Back to the atomic example. When an atom is struck by an electron and absorbs it, the change is elemental (pun intended,) and the end result is a new particle which looks and acts differently (google says: an ion!)
This scenario does translate to culture and technology, especially with relation to those examples (cited by other bloggers last week,) wherein communication technology (eg: TV and the resultant US cable broadcasts,) change cultural functioning (eg: norms about family, achievement, and money,) to the extent that the original atom-culture is secondary to the newly hatched ion-culture.

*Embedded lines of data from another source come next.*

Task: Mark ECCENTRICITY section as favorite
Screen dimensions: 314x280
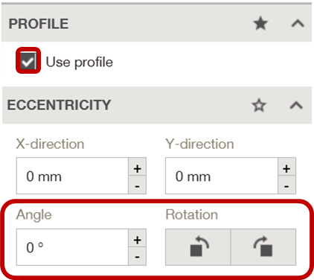Action: click(259, 105)
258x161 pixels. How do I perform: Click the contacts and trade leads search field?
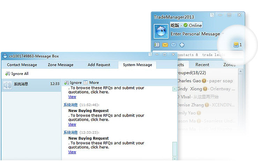pos(209,55)
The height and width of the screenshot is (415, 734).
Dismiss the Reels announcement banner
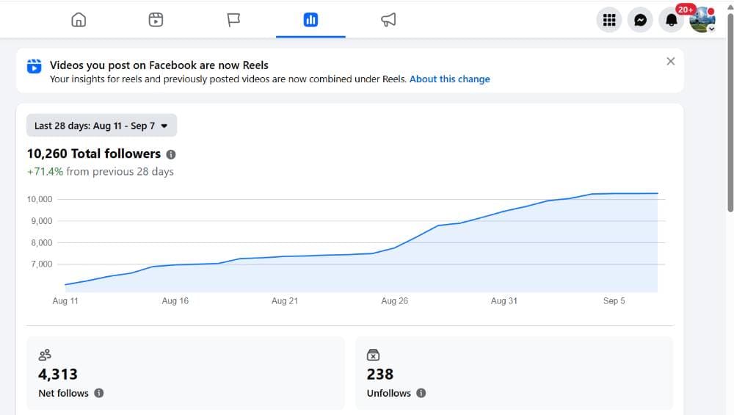tap(671, 62)
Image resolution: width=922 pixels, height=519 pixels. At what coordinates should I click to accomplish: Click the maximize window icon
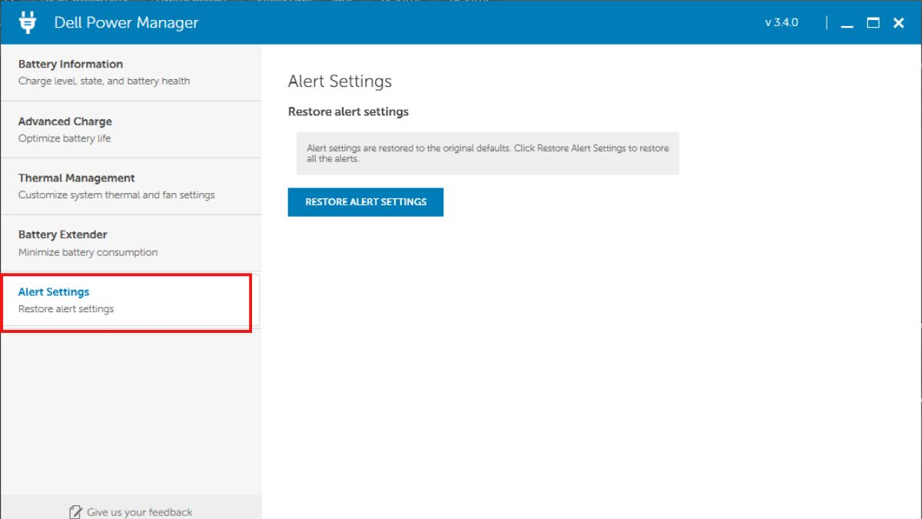coord(872,24)
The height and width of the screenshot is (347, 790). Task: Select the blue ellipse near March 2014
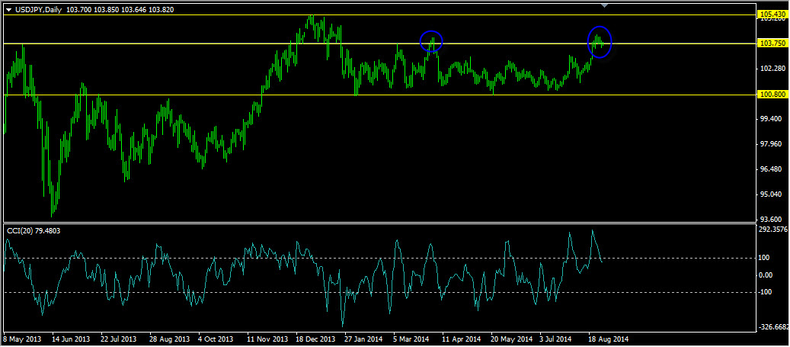pyautogui.click(x=431, y=42)
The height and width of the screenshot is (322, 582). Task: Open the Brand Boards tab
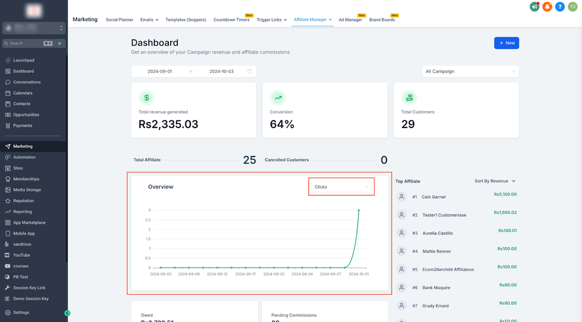(x=382, y=20)
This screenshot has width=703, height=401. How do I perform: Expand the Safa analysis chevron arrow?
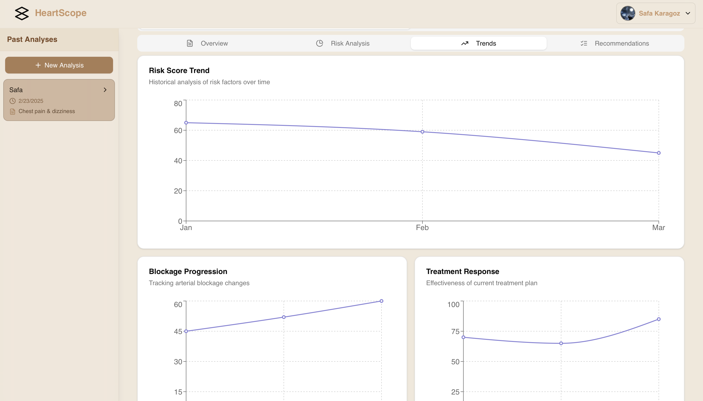click(x=105, y=90)
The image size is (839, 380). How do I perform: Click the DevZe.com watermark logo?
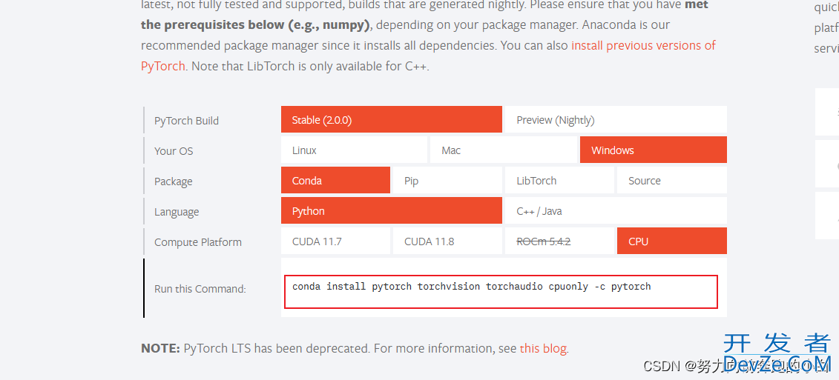pyautogui.click(x=777, y=350)
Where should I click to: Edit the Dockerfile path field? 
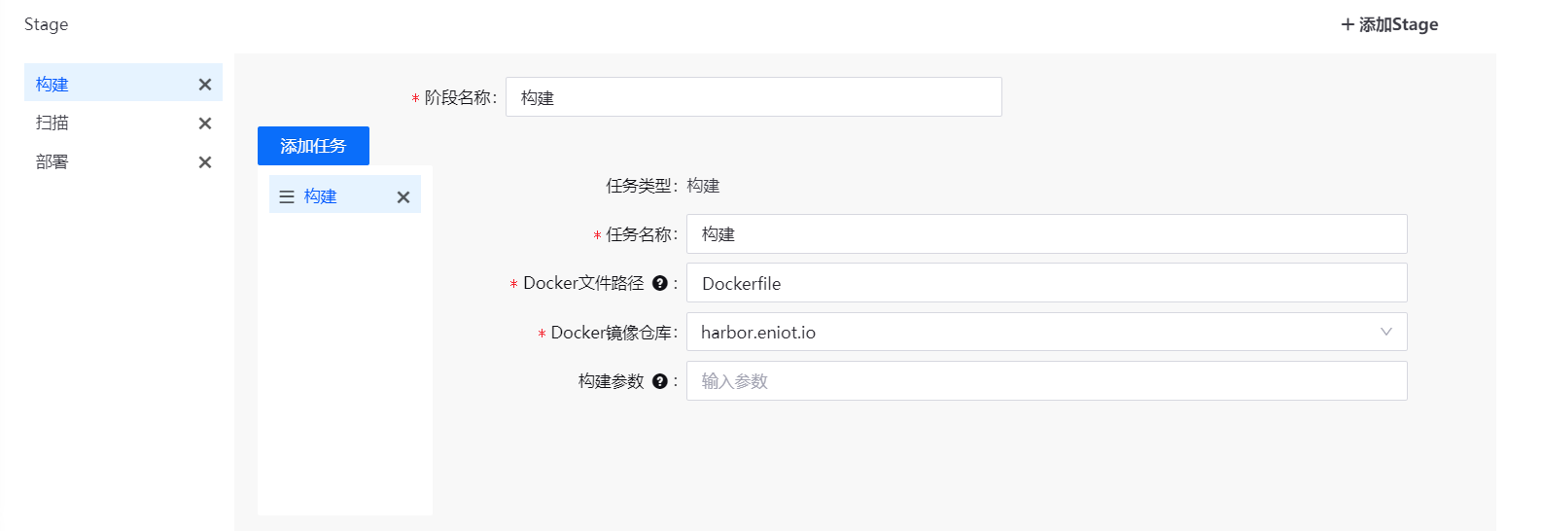[x=1046, y=283]
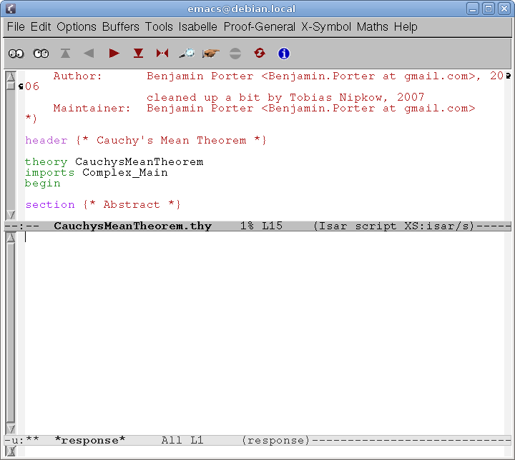Screen dimensions: 515x460
Task: Click the Proof General State (goals) icon
Action: tap(16, 54)
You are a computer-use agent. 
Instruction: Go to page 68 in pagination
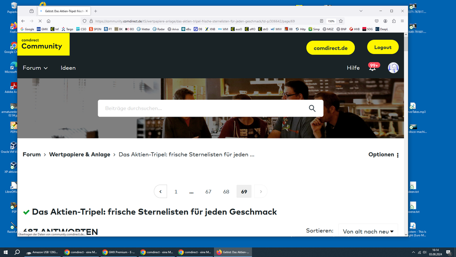tap(226, 192)
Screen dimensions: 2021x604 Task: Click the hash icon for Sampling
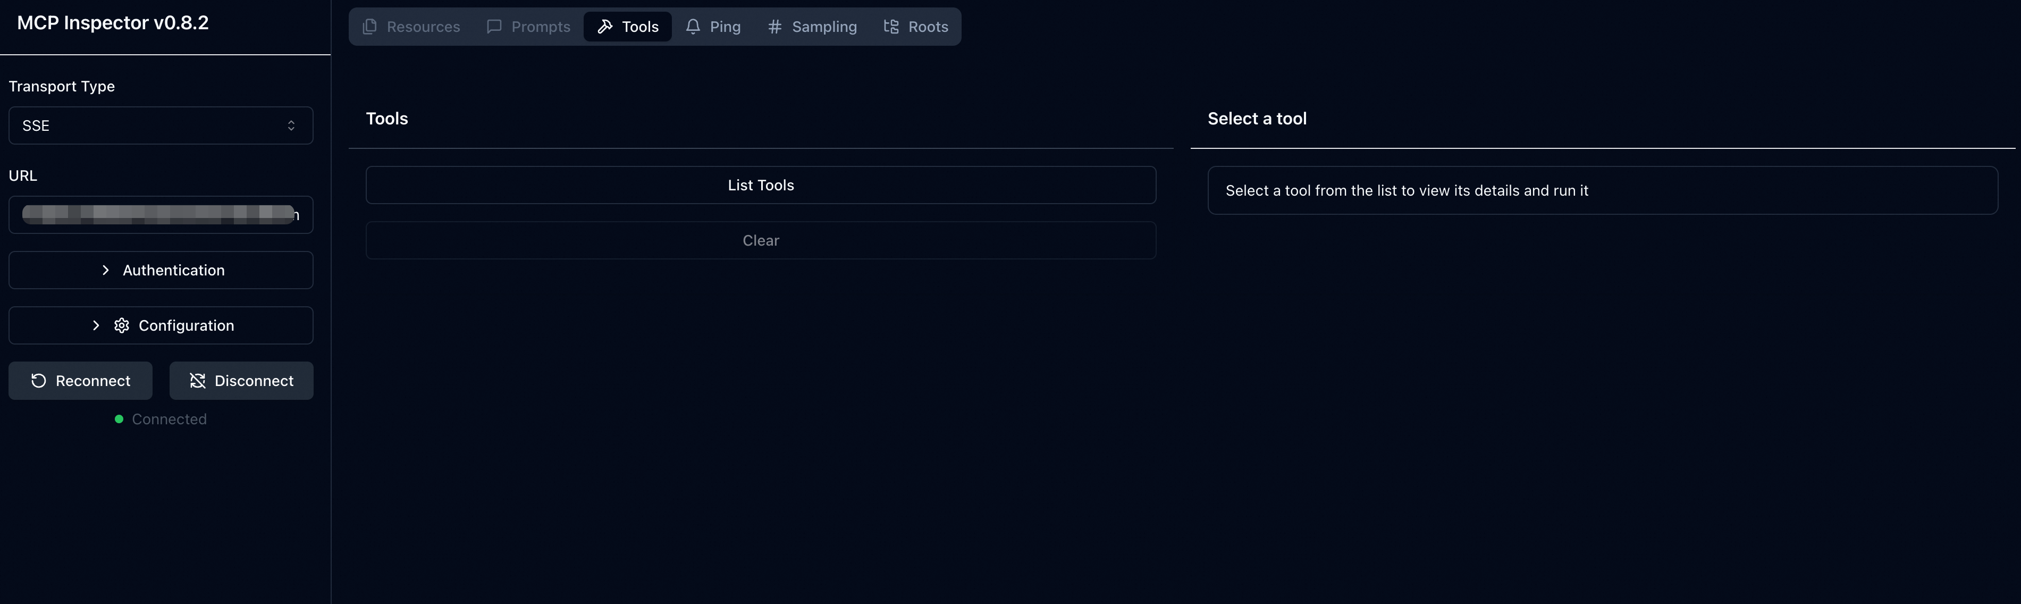tap(774, 27)
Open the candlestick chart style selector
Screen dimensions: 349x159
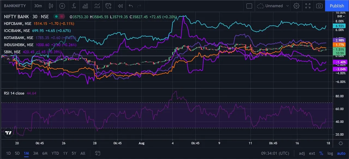(x=51, y=6)
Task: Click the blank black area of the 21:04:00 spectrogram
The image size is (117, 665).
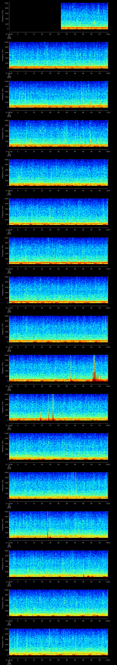Action: tap(35, 16)
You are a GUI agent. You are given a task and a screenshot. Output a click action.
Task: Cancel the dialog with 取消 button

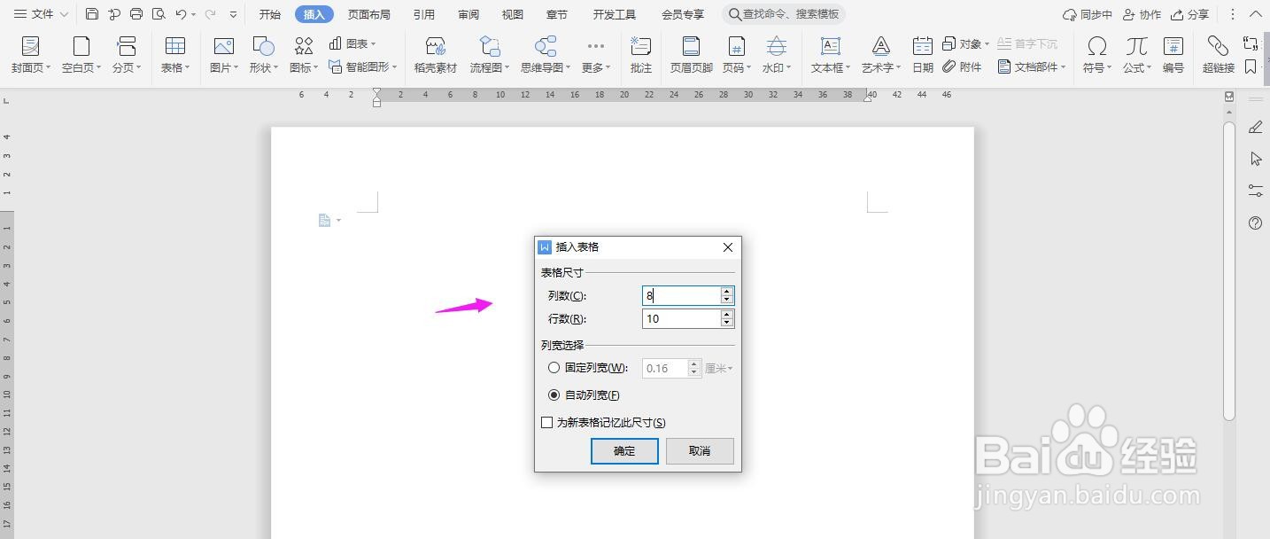(700, 451)
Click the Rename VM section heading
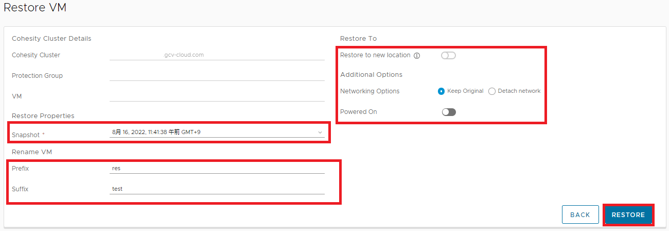Image resolution: width=669 pixels, height=231 pixels. tap(32, 152)
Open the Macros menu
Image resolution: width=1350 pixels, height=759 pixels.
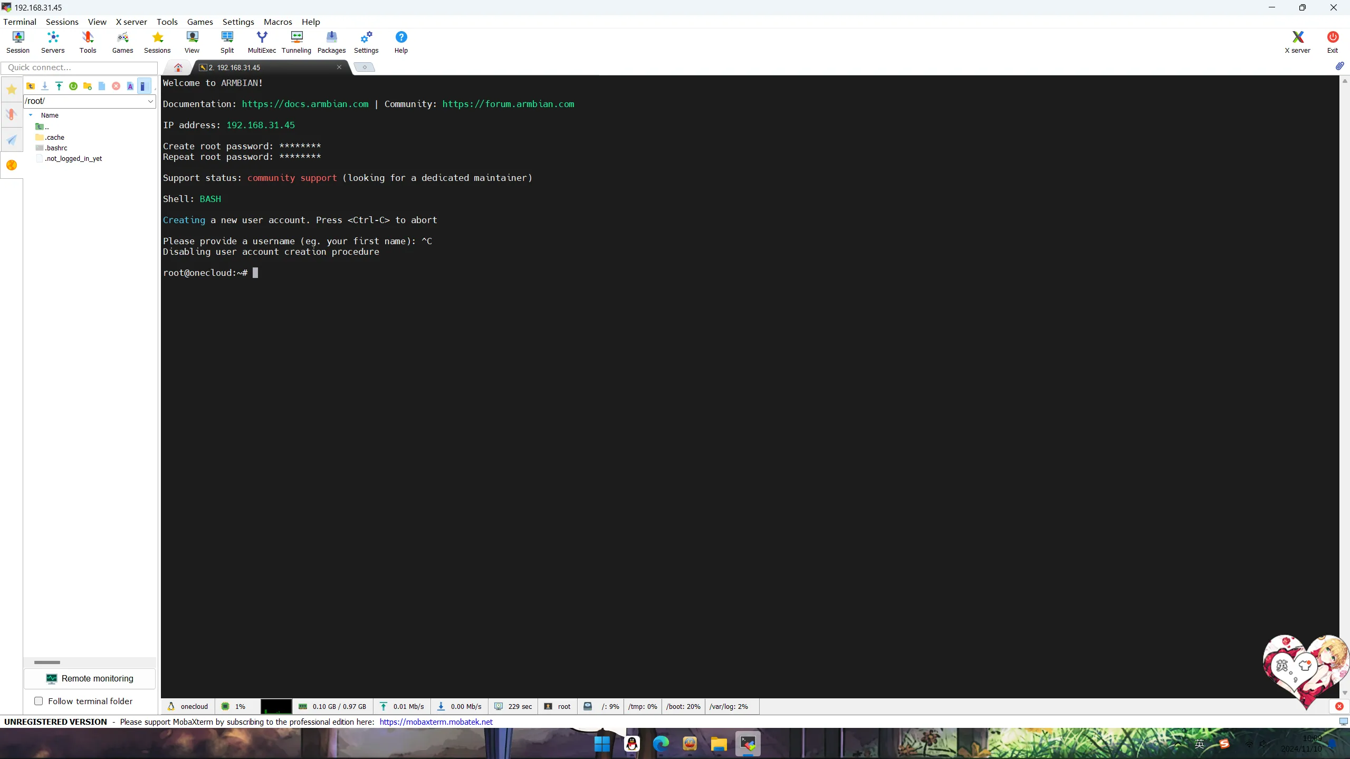(277, 22)
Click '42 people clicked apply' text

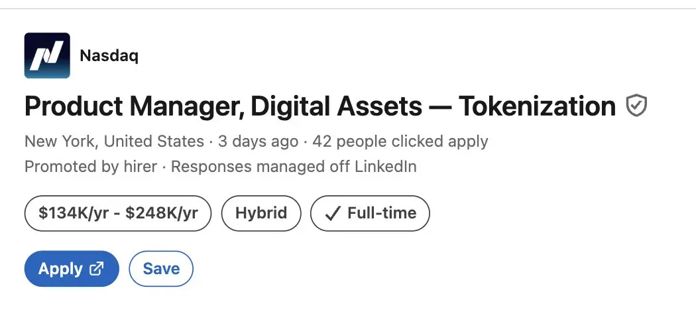pyautogui.click(x=400, y=141)
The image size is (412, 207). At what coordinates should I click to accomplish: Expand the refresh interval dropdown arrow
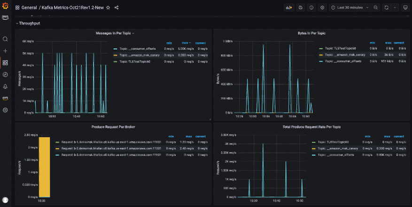click(394, 8)
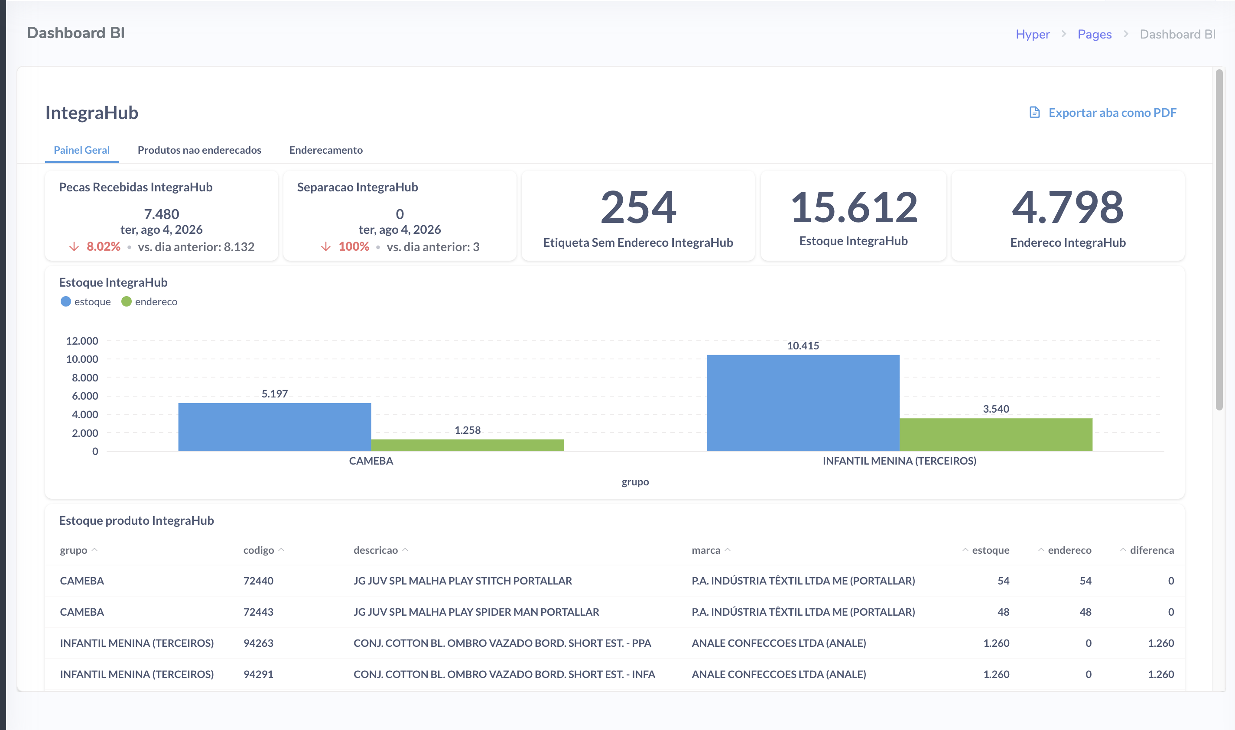Sort by marca column arrow icon
Viewport: 1235px width, 730px height.
728,550
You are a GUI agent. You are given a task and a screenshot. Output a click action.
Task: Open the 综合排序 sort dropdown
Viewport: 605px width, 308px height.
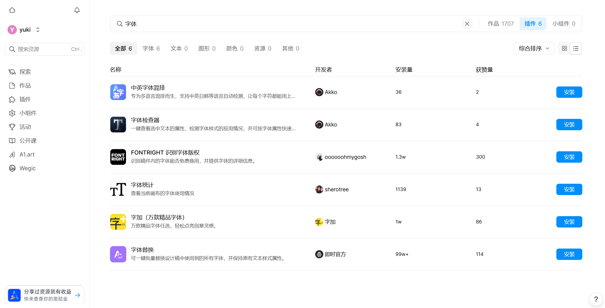click(x=534, y=48)
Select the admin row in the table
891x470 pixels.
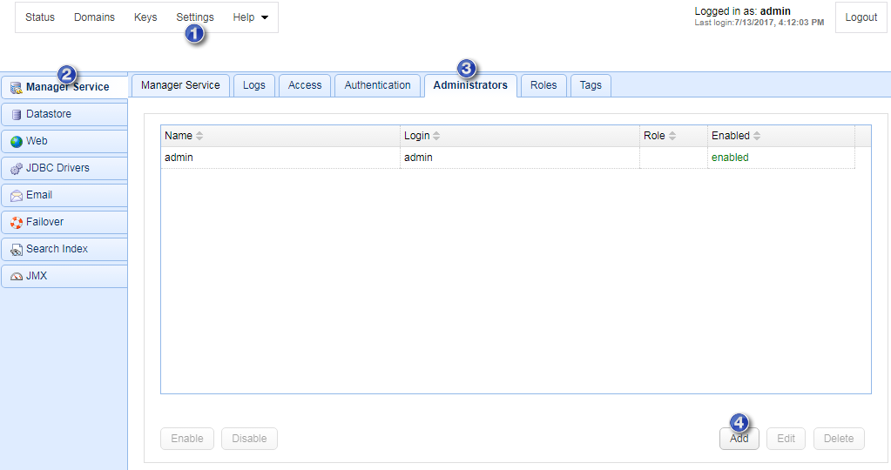(279, 158)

What we have as a class failed to elaborate upon are those scenarios where, instead of an outside technology skewing local practice it is instead adapted to the local environment, molded into a form meant to enhance the sectors which are already being developed locally, often outside of the primary function it served in the inventor-culture.
An example which springs to mind is the use of cell-phones in rural Pakistan (where “89% of the population is unbanked but 62% use mobile phones” CNN,2010) to allow people in rural areas better access to banking services, notably micro-financing, promoting small-business development.Cell phones and e-banking have been adapted to the rural Pakistani environment.
This, I argue, is a better integration of technology and culture – one in which technology use is shaped by a culture and finishes by enhancing existing societal structures rather than diverting or subjugating them.
*This example was cited in Weaver’s 2007 “The Evolution of International Communication as a Field of Study: A Personal Reflection.”